O Farol Diário publica, nesta edição, uma análise profunda sobre a crescente ameaça do crime organizado à democracia brasileira. As eleições municipais de 2024 escancararam um problema que há tempos era ignorado: a tentativa de controle político por facções criminosas. Em cidades como Santa Quitéria, no interior do Ceará, organizações como o Comando Vermelho tentaram interferir diretamente no pleito, ameaçando candidatos, cooptando eleitores e impondo seus próprios representantes.
Casos semelhantes foram relatados em diversos pontos do país. No Rio de Janeiro, relatos de campanhas impedidas de circular em determinadas regiões demonstram como o tráfico impôs fronteiras políticas nas comunidades. Em São Paulo, ao menos 70 candidatos estavam sob suspeita de ligação com o crime organizado — 12 deles acabaram eleitos. A infiltração já não se limita ao apoio indireto, mas passa a ser uma estratégia de ocupação de cargos públicos.
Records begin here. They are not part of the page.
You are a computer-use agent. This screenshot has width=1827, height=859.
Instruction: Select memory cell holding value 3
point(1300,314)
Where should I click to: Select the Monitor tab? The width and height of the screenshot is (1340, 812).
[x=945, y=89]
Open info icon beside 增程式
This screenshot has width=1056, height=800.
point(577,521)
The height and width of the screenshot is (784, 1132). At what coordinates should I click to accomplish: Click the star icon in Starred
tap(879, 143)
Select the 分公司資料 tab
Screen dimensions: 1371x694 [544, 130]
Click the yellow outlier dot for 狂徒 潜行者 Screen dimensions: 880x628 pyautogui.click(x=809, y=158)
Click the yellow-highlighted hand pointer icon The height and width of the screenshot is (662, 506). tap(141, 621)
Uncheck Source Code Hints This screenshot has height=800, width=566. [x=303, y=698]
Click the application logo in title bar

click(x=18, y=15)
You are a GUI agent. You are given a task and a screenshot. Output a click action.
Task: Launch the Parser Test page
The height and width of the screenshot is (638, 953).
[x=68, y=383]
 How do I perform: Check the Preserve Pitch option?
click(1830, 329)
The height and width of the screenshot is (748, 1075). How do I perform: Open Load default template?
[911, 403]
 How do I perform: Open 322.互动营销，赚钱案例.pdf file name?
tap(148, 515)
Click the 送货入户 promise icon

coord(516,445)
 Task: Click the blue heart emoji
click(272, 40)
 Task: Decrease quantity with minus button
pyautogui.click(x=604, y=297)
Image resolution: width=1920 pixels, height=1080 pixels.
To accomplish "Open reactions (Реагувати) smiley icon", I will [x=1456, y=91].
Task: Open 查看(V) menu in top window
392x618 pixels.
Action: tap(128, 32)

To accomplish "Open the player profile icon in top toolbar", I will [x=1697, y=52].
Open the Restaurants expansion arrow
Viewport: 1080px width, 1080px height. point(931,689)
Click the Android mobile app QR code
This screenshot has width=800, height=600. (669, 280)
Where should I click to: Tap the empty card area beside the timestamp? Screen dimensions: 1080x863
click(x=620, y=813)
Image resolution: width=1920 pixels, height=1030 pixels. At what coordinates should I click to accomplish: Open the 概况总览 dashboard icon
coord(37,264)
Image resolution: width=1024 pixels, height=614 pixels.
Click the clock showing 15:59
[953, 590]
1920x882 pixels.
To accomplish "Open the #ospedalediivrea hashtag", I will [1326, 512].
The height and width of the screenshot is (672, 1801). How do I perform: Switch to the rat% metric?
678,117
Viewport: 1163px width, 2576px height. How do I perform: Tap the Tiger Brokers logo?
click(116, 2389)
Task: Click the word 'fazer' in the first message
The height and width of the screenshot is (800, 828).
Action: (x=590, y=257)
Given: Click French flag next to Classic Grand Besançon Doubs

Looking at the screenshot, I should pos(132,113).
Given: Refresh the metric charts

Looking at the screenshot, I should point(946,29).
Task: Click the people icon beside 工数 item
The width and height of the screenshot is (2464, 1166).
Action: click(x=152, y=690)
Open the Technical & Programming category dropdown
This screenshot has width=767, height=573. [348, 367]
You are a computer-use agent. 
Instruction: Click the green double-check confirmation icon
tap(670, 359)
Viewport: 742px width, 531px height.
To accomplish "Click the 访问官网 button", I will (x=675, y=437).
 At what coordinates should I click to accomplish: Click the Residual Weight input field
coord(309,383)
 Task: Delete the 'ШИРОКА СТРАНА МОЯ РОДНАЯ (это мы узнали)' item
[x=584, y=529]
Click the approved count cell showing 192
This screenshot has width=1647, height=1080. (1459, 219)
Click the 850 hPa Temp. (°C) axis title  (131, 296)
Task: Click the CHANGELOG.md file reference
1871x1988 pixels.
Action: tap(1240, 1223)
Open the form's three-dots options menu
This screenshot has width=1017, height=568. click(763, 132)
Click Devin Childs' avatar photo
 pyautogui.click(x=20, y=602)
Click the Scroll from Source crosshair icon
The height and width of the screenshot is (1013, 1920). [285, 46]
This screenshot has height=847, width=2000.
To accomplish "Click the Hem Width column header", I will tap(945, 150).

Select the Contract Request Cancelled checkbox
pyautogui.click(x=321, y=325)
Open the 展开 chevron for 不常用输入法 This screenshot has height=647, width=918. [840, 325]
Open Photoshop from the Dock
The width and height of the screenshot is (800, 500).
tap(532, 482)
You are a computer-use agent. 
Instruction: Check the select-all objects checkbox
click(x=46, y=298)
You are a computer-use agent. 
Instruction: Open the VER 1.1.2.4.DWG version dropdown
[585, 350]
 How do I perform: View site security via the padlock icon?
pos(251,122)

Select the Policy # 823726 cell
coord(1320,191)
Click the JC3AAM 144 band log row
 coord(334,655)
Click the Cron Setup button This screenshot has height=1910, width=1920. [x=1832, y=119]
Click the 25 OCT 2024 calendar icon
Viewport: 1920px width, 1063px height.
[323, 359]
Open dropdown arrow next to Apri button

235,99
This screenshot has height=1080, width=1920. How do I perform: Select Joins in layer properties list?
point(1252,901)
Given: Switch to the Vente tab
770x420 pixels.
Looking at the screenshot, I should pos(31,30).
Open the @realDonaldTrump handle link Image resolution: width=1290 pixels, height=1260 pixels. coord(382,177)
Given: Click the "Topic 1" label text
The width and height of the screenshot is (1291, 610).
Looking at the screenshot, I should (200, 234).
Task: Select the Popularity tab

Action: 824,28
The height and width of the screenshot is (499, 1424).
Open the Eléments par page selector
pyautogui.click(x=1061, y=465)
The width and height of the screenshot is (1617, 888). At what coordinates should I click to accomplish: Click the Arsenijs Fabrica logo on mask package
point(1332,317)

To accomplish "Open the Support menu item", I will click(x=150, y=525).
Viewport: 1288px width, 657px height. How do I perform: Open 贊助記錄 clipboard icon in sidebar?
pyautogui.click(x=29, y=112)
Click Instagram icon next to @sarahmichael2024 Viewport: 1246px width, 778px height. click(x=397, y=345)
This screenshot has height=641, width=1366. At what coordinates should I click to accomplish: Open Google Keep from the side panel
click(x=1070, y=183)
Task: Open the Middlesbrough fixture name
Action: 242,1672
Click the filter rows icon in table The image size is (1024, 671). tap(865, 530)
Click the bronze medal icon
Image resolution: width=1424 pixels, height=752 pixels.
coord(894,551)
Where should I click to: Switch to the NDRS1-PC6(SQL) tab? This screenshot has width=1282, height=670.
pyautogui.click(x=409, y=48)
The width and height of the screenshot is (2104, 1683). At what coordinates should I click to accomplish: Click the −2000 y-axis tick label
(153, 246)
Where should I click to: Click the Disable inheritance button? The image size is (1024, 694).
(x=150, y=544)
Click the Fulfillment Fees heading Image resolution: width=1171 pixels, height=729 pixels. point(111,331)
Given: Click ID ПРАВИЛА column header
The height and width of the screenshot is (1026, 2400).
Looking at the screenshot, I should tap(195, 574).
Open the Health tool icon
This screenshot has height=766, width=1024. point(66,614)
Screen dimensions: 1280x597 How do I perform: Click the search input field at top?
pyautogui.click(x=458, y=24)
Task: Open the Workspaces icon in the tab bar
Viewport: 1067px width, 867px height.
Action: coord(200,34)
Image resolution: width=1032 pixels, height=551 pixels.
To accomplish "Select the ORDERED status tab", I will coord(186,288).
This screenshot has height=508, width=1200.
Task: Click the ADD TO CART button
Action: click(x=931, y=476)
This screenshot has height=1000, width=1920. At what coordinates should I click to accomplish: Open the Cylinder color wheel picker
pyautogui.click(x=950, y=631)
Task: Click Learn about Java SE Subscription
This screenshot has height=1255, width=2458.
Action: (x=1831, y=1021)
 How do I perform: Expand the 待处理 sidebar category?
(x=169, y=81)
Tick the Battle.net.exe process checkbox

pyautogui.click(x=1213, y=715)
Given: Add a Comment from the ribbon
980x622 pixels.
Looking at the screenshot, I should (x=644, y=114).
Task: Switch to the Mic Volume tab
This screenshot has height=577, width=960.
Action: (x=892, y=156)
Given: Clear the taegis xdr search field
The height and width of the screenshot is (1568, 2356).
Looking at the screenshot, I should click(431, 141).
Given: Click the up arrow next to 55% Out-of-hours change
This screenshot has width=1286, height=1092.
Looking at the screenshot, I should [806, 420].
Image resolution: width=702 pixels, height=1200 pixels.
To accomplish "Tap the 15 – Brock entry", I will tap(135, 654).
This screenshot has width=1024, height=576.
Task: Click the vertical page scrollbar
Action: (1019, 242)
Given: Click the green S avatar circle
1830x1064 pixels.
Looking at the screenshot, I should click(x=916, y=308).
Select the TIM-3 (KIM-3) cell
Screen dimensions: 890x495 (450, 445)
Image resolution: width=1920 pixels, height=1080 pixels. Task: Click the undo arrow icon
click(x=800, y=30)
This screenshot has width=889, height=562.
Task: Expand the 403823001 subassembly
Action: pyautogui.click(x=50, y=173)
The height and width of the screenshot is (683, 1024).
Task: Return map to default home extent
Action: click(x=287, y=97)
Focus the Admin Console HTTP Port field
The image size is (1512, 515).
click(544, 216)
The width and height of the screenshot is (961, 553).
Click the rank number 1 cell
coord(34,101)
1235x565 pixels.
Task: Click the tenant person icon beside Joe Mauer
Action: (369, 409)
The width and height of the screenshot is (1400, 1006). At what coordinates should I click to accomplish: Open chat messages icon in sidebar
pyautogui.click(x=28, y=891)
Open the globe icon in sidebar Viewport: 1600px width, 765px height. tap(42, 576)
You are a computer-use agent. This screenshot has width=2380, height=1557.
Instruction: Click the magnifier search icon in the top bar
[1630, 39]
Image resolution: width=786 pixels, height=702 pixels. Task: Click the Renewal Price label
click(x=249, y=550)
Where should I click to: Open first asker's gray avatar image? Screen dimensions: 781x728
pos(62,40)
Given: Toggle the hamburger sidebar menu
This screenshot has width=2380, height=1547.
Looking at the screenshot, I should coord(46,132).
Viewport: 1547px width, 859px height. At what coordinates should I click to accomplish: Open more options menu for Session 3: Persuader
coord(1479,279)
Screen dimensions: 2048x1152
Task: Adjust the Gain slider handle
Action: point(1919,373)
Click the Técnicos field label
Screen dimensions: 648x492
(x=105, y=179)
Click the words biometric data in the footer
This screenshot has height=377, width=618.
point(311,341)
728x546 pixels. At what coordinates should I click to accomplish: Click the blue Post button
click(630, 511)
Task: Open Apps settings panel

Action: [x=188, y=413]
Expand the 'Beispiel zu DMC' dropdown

A resposta institucional, embora mais estruturada que em eleições anteriores, ainda é considerada insuficiente. O Tribunal Superior Eleitoral (TSE), sob a presidência da ministra Cármen Lúcia, adotou medidas inéditas, como a presença obrigatória de juízes em todos os municípios e a criação de núcleos de inteligência para monitorar candidaturas. A Polícia Federal e o Ministério Público também reforçaram operações, com apreensões milionárias e mais de 2.500 inquéritos instaurados.
A preocupação não é apenas brasileira. A Organização dos Estados Americanos (OEA) alertou para o aumento da violência política e da presença de fundos ilícitos nas campanhas, como recursos oriundos do tráfico de drogas. Relatório da entidade registrou um aumento de quase 60% nos atos violentos contra candidatos em relação ao pleito de 2020 — incluindo ameaças, agressões e assassinatos, como o de João Fernandes, em Nova Iguaçu.
Cientistas políticos alertam que a contenção dessa ameaça depende de duas frentes: medidas repressivas mais eficazes e maior transparência no financiamento de campanhas. O desafio é equilibrar o combate à criminalidade com a preservação de garantias individuais, evitando abusos. Sem reformas profundas e vigilância permanente da sociedade, o crime organizado continuará buscando espaço na política local, onde o controle territorial ainda é mais vulnerável.